Septiembre de amor vacío

Volvía su rostro sudoroso a la botella de ron, servía Memito, sus dedos largos señalaban el balcón que abandonó su mujer. Sin nada puesto encima y amarrado a la cobija le pusimos la pijama.


En la web hay mucha letra sobre esas cosas del amor que refieren mejor los cantantes y buenos compositores como Camilo Sesto, quien interpretaba en sus canciones la alegría de los enamorados y el dolor de la separación. Hoy encontré en El Tiempo de Bogotá, una columna de José Miguel Alzate, un médico manizaleño gran poeta. el tiempo.com/opinion/columnistas/José-miguel-alzate/y-se-nos-fue-camilo-sesto-columna-de-jose-miguel-alzate-414356

Obra de Carmen Mansilla. óleo sobre lino belga 73X116 cms. Exposición en la Galería Leucade en Murcia, celebración que reivindica el poder de la mujer en el mundo del arte, exposición denominada “Safo”, Sofía Martínez H, quiso innovar el mundo del arte en Murcia y se arrojó al vacío por amor en Leucade y dijo “me arrojé al vacío por amor al arte al abrir Leucade.

Con estas penas y alegrías del amor, como dice un poema de Rafael de León, celebramos este fin de semana de amor y amistad en Colombia. Quien más celebra estas cosas de vida amor rosa con regalos y parranda es Fenalco, gremio de los comerciantes.

En dias como estos, recuerdo a Memito, compañero del colegio. Celebramos esta fecha en años lejanos, él en pijama y con la cobija en la mano, un bar de mala muerte en Apía, con él la tristeza que lo acompañaba desde los rincones donde se grabaron sus palabras, la mujer lo había dejado y lo acompañamos en ese festín vacío. Tomé notas de las cosas que conversaba con cada trago de ron y una canción de José Luis Perales.
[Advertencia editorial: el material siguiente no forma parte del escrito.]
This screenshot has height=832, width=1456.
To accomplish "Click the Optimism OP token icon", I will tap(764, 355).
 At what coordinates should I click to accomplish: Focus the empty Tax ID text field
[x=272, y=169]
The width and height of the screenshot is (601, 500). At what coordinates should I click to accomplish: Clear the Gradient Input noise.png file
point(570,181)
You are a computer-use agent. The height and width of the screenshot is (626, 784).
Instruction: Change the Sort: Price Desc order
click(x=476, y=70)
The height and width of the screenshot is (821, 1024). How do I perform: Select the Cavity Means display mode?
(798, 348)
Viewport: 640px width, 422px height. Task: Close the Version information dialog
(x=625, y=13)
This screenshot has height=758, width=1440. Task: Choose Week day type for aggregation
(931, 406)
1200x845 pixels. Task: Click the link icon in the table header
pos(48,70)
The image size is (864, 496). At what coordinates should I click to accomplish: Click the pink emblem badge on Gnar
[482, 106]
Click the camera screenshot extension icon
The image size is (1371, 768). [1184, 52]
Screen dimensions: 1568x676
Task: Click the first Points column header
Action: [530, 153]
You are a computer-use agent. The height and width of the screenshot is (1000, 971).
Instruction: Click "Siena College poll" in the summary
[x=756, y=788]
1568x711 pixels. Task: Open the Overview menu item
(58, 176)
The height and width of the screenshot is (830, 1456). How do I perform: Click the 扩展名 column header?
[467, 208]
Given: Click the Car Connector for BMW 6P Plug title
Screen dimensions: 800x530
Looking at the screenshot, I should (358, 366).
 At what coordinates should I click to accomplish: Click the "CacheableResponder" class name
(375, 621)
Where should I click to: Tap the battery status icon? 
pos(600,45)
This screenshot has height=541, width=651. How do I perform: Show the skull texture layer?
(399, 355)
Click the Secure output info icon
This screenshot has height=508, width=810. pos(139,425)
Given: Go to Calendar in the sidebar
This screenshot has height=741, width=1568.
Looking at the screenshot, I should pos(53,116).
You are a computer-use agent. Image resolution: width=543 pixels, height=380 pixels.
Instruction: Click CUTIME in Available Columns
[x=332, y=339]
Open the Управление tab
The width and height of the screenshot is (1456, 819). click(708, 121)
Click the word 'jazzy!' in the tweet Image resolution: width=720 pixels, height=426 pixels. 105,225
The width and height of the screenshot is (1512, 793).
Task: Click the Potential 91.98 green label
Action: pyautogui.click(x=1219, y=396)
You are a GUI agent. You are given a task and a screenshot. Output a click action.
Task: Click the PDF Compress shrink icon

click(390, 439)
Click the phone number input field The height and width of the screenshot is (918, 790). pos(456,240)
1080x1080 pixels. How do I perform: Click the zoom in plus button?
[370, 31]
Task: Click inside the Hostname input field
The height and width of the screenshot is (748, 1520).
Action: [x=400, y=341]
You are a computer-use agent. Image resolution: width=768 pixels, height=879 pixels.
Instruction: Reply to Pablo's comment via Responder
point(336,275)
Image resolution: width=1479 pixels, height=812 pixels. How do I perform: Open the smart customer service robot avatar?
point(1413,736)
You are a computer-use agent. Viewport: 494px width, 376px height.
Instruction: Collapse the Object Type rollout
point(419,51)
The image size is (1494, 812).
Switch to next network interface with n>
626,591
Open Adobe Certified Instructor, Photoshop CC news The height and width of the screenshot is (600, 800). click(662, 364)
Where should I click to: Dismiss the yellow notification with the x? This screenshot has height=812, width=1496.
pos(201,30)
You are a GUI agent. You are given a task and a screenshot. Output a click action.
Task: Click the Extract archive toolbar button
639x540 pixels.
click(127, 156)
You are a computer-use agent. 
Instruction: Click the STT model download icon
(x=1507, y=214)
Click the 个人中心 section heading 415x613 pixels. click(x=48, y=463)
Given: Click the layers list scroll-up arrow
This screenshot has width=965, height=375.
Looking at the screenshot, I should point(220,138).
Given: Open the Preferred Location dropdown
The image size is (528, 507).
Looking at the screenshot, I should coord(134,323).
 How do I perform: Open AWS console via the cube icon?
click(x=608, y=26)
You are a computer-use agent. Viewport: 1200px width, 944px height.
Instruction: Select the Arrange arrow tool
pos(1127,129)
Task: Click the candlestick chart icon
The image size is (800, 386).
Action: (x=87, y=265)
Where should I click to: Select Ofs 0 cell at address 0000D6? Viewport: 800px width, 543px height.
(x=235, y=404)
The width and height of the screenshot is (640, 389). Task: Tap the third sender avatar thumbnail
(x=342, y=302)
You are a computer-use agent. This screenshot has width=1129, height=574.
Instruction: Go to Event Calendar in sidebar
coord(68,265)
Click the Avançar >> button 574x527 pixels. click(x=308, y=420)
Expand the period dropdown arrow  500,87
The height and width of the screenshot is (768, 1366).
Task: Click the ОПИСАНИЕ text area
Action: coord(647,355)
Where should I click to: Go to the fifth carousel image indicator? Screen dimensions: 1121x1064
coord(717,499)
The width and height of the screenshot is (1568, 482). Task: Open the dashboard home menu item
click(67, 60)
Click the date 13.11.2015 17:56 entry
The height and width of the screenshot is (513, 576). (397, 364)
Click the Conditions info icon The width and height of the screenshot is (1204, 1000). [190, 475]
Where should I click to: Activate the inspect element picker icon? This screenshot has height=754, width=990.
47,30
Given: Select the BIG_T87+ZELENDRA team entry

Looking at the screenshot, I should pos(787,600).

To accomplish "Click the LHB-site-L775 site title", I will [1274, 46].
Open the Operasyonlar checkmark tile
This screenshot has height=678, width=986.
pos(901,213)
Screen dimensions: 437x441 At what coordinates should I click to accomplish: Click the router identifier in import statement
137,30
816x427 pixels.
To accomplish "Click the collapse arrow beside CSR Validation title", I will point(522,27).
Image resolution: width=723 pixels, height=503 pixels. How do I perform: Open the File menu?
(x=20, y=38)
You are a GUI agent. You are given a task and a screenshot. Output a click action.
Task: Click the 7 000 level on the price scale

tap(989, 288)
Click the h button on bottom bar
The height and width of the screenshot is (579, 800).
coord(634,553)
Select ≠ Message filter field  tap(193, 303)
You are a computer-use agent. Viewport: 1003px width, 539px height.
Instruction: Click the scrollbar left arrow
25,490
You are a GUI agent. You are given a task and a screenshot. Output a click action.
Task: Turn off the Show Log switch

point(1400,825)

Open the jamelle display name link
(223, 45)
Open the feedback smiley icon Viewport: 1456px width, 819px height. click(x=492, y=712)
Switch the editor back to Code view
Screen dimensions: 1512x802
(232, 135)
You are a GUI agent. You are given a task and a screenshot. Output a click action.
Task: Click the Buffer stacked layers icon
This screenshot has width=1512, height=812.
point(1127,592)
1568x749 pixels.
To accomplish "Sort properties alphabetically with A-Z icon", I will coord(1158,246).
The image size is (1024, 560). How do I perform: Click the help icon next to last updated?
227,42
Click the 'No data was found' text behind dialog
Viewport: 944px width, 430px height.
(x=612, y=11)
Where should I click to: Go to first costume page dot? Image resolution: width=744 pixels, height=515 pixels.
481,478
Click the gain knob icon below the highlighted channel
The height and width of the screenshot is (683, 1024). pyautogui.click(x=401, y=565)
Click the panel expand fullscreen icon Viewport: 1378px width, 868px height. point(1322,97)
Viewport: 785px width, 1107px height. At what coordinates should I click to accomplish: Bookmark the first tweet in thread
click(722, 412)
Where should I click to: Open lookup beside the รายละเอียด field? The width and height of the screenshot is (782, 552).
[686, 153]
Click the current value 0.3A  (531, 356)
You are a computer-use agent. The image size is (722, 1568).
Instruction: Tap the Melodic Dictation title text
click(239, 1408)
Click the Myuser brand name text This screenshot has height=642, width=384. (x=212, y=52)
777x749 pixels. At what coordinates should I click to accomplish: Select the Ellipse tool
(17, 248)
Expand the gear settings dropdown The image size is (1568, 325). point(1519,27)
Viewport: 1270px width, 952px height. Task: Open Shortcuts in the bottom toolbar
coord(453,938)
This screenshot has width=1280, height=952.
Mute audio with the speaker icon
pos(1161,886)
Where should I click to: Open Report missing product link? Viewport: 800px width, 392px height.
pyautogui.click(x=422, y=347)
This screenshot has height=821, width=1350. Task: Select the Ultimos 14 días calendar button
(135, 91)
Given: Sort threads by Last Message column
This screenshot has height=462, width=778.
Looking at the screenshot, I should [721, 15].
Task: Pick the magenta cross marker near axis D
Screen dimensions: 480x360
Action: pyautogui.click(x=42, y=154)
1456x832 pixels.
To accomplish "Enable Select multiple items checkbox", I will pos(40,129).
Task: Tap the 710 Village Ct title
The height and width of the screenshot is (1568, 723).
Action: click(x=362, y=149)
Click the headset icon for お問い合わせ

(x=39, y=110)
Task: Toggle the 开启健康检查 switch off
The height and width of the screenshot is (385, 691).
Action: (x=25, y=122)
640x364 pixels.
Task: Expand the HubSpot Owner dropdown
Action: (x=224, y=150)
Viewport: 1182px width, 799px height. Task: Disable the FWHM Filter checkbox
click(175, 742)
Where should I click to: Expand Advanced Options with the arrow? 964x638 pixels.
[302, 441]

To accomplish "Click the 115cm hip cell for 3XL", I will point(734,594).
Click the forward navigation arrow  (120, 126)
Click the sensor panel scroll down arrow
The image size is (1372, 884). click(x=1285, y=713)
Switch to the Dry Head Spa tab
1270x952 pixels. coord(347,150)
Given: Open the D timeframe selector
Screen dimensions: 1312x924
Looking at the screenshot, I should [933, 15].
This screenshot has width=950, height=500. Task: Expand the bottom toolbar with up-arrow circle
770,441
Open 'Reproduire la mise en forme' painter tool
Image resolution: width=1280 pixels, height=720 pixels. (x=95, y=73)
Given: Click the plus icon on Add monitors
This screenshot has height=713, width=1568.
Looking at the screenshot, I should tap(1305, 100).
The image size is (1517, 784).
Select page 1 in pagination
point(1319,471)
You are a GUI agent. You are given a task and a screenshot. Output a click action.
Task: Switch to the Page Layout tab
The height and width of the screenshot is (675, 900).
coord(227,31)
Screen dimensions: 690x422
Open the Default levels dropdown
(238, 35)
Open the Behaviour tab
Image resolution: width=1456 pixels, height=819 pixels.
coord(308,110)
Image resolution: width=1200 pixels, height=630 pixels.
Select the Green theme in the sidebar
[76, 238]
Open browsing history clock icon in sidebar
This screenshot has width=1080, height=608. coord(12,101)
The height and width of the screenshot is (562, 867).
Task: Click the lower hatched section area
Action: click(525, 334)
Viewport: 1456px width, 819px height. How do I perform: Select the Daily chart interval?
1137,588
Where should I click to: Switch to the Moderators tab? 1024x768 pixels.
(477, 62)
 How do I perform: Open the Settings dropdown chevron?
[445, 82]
De aquella noche nació este poema despues de pensarlo y recordarlo mucho mientras viajabamos en la buseta de don Roberto Zapata desde Apía a Pereira con los cuatro corotos que le dejó la mujer a memito.

Llegó septiembre, encontré el vacío,
sacó muebles y cosas, se disiparon sus perfumes,
ya no toca mi piel, ya no entra y sale con el aire,
nada habla a solas conmigo.
Llevó su risa remojada en lágrimas, dejó el cuarto vacío.
Este domingo a la casa solitaria me acompaña el aire,
y la fuerza gravitacional que me clava en mi lugar vacío.

Mi brújula señalaría un norte y no se hacia dónde ir,
el cuerpo me pide un estado de reposo,
no habla a solas conmigo el aire,
se revuelve en un éter de vacíos.
En mi tiempo gira una masa de contrastes,
limitado al silencio en órbitas libertarias.
Mi lugar tiene puertas y más puertas,
cada puerta que abro llega a un vacío con más puertas
y en cada nueva puerta más vacíos con más puertas,
y no sé adónde ir, la libertad me amarra.
No sé cuál es la naturaleza de esta nada.

Me ha dejado un vacío y mil vacíos más,
y en la interacción de esa nada con las cosas
se quedaron los silencios que me alejaron de ella,
aquellos contornos sin sonido en donde me perdí,
nubarrones de ruido y de miedo incontenible,
ambiciones de un nada confuso con fijación vacía.

Y me quedado ahí, con una nada que buscaba.
Se ha ido ella y me dejó el vacío.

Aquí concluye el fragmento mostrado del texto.